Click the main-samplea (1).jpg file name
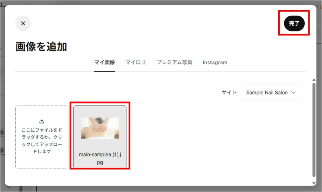Screen dimensions: 322x192 pos(100,158)
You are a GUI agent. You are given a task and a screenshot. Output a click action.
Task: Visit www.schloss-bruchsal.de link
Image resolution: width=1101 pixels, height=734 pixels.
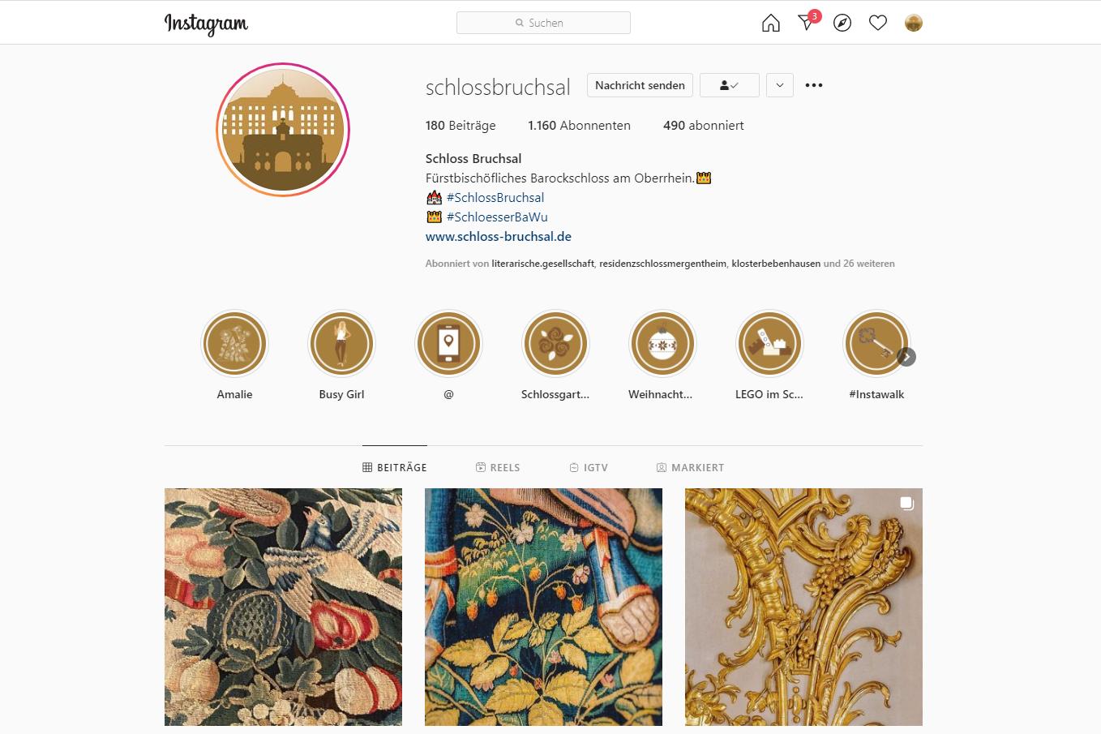499,237
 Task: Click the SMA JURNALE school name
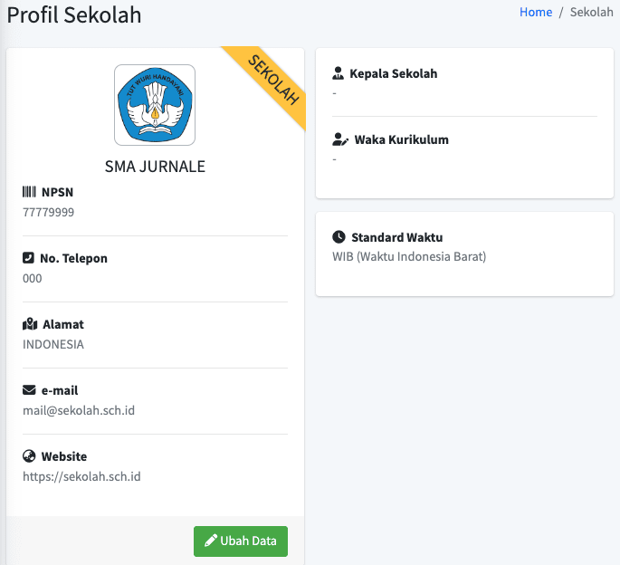point(155,167)
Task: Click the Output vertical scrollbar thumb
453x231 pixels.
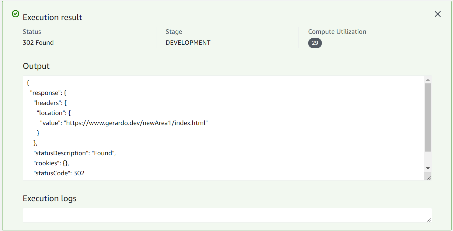Action: point(428,117)
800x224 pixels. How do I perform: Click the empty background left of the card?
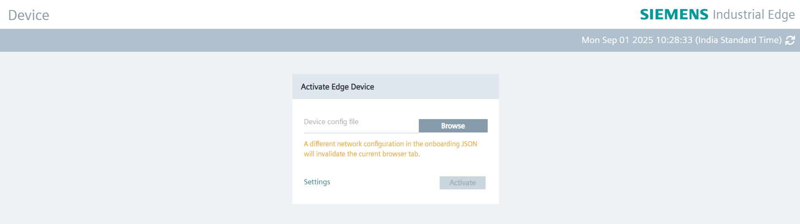[146, 138]
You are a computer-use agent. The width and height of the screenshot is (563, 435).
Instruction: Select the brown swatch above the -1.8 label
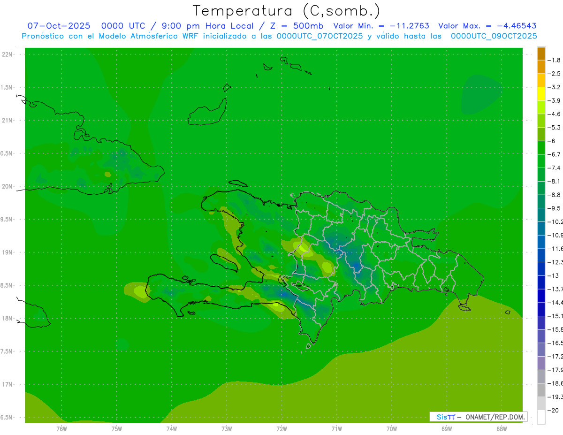[541, 53]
__________________________________________________
* Problem details
Please output every line of the listing as it stands, and omit its images.

* Answer below
Click the main-samplea (1).jpg file name
Screen dimensions: 322x192 pos(100,158)
You are a GUI agent. You are given a task and a screenshot. Output a click action.
Task: Visit www.schloss-bruchsal.de link
Image resolution: width=1101 pixels, height=734 pixels.
499,237
 Task: Click the SMA JURNALE school name
point(155,167)
Task: Click the Output vertical scrollbar thumb
453x231 pixels.
Action: point(428,117)
800x224 pixels. How do I perform: Click the empty background left of the card?
[146, 138]
You are a computer-use agent. The width and height of the screenshot is (563, 435).
Instruction: Select the brown swatch above the -1.8 label
[541, 53]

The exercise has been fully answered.